Romper el silencio de las derivas sectarias en comunidades religiosas

El Consejo de Administración de la asociación que ayuda a las víctimas de los movimientos religiosos en Europa y sus familias (AVREF),  escogió el pasado 14 de diciembre a Aymeri Suárez Pazos como nuevo presidente. Después de su paso por el Opus Dei desde sus 14 años, hasta su abandono, para “vivir su vida como un hombre libre y dirigir su propia conciencia” según sus propias palabras, ahora este ingeniero de 42 años y padre de dos hijos, director y gerente de una compañía de teatro, asumirá las funciones de presidencia de la mencionada asociación.

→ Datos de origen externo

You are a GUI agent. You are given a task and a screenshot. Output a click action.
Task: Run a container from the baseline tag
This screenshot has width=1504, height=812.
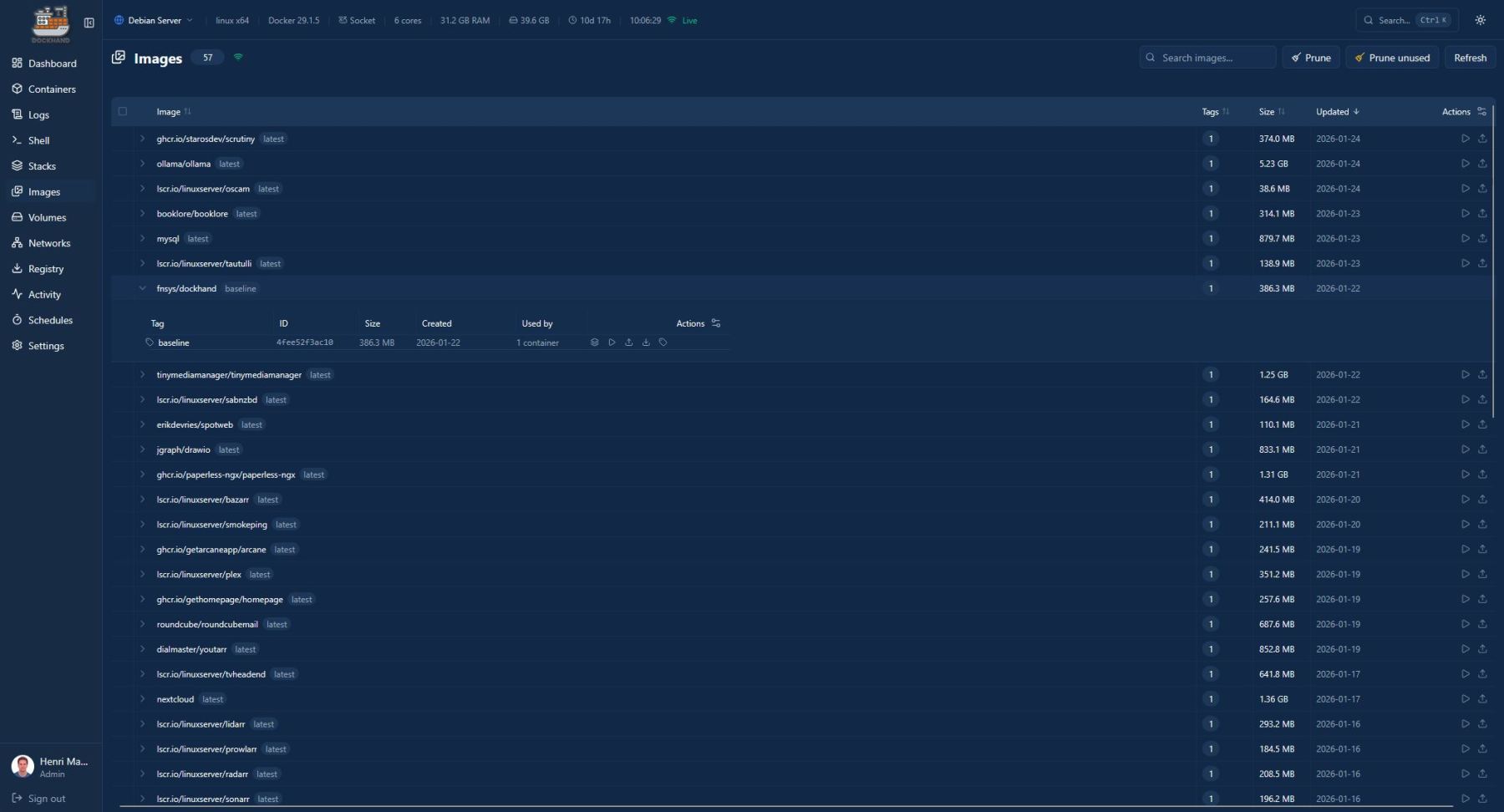click(612, 343)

Los dos objetivos declarados de Aymeri Suárez-Pazos, pasan por la reconstrucción personal de los ex miembros de comunidades religiosas aisladas y fortalecer la difusión pública entre las autoridades civiles y religiosas.

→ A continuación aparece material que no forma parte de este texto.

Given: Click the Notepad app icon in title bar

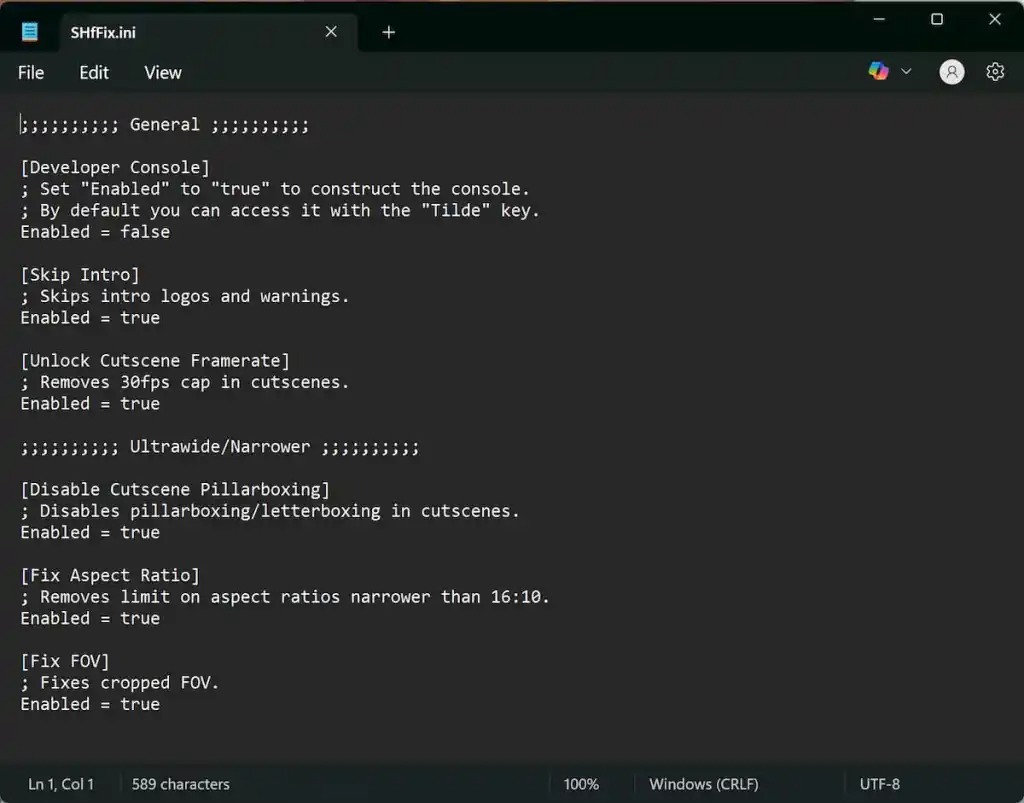Looking at the screenshot, I should [x=30, y=32].
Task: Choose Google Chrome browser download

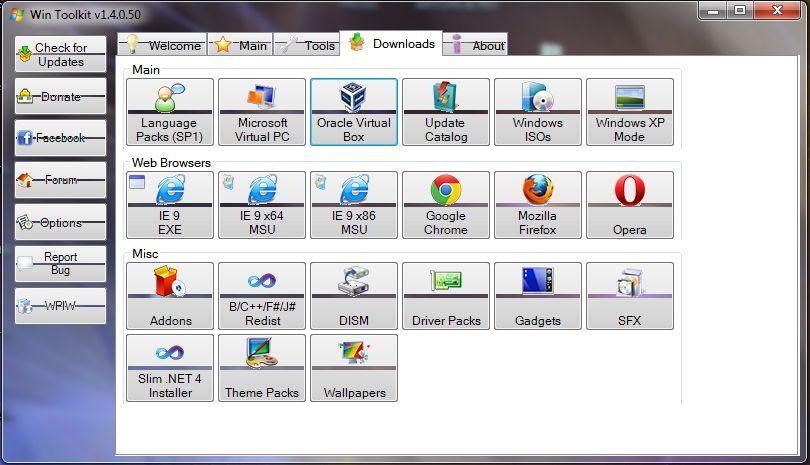Action: coord(446,205)
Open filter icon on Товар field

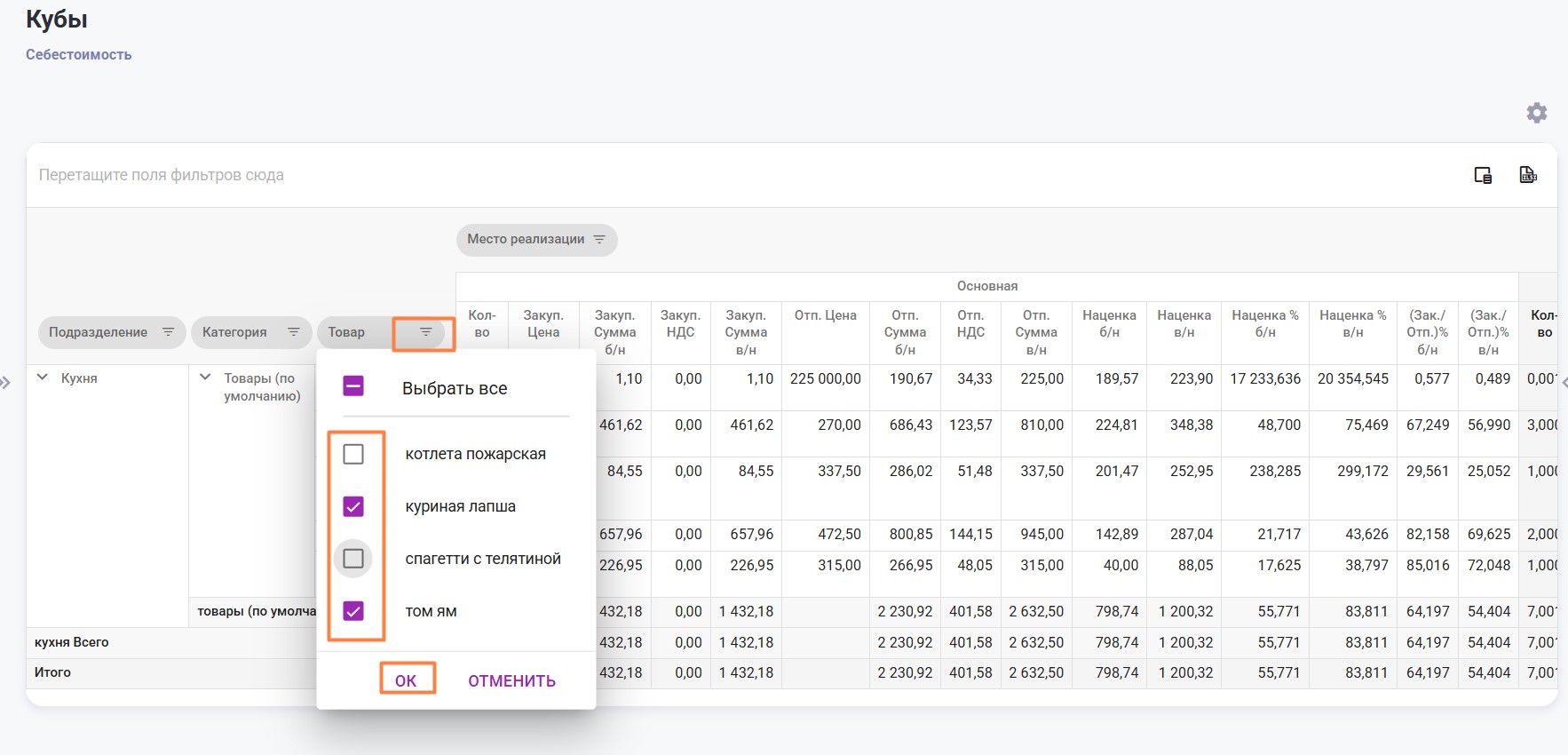[425, 332]
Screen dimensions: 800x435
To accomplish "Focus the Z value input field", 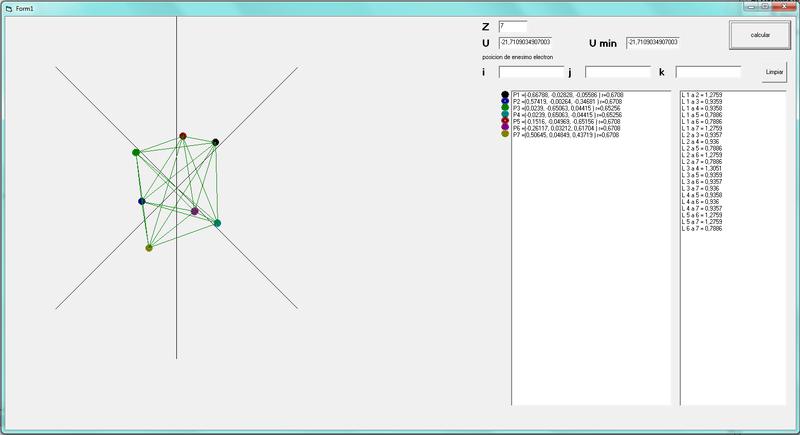I will click(512, 26).
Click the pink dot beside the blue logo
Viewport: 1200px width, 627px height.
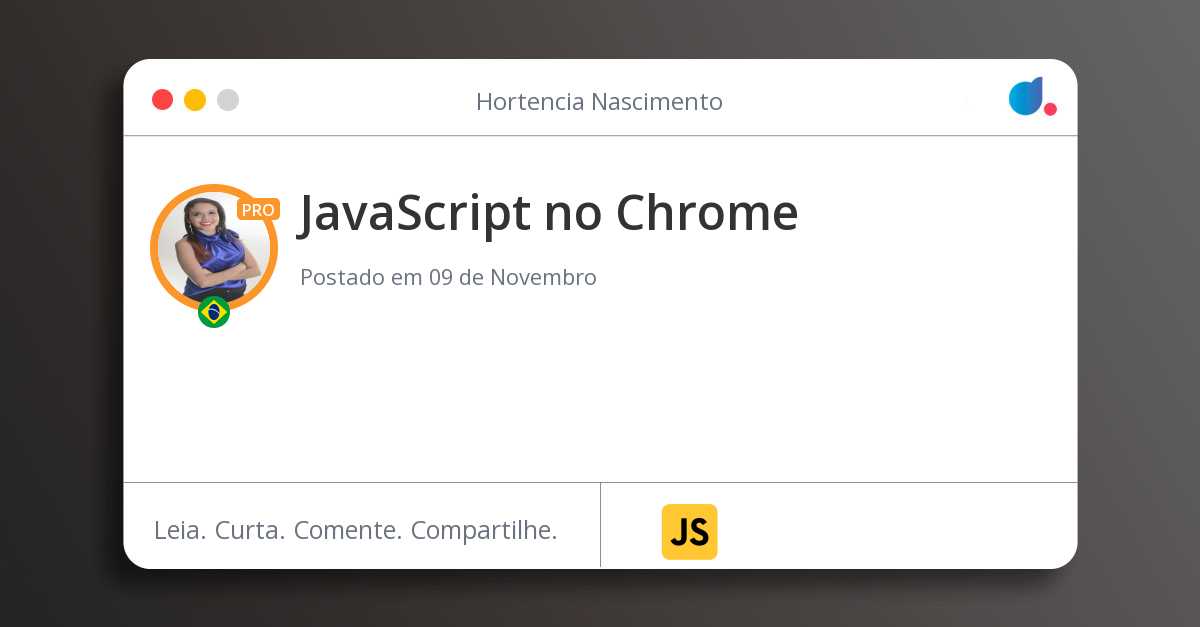1050,109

La elección de Suárez-Pazos ha sido bien recibida entre asociaciones de lucha contra el sectarismo, que hasta el momento no se sentían escuchadas por las autoridades eclesiales; la llegada del nuevo Papa junto con el trabajo del obispo Georges Pontier -nuevo presidente de la Conferencia Episcopal de Francia- “abre ahora la esperanza de ser escuchados”, manifestó Jacques Héliot.

Suárez-Pazos fue el signatario del pedido a “romper el silencio”, dirigido a la Conferencia de Obispos de Francia a principios de noviembre, con la sesión plenaria en la que se atendió a cuarenta víctimas de derivas sectarias. El pasado 7 de noviembre, el obispo Georges Pontier respondió a su solicitud y expresó el compromiso de los obispos franceses contra las derivas sectarias en comunidades religiosas católicas.

La AVREF fue fundada en 1998 por un grupo de padres en respuesta al “deterioro de la salud de sus allegados, tanto física como mental, en algunas comunidades católicas”. La asociación comprende ahora unos cincuenta miembros, la mayoría de ellos son católicos, practicantes o ex católicos, familiares o ex miembros de comunidades religiosas como pueden ser el Opus Dei o los Legionarios de Cristo, pero especialmente a movimientos que tienen más derechos en Francia, como las Hermanas Contemplativas de San Juan, los Hermanos de San Juan, las Hermanas de Belén, las Hermanas Apostólicas de San Juan, así como congregaciones pequeñas como la Familia Misionera de Notre Dame,  Bienaventuranzas o la Fraternidad Eucarística.

La asociación apoya religiosos que han dejado a las comunidades abusivas en la rehabilitación psicológica y social. También apoya a las familias de los religiosos que preguntan acerca de las situaciones de abuso o con sus seres queridos después de la salida de una comunidad. Financiado exclusivamente de las cuotas de afiliación, AVREF está tratando de ser reconocida como asociación de utilidad pública.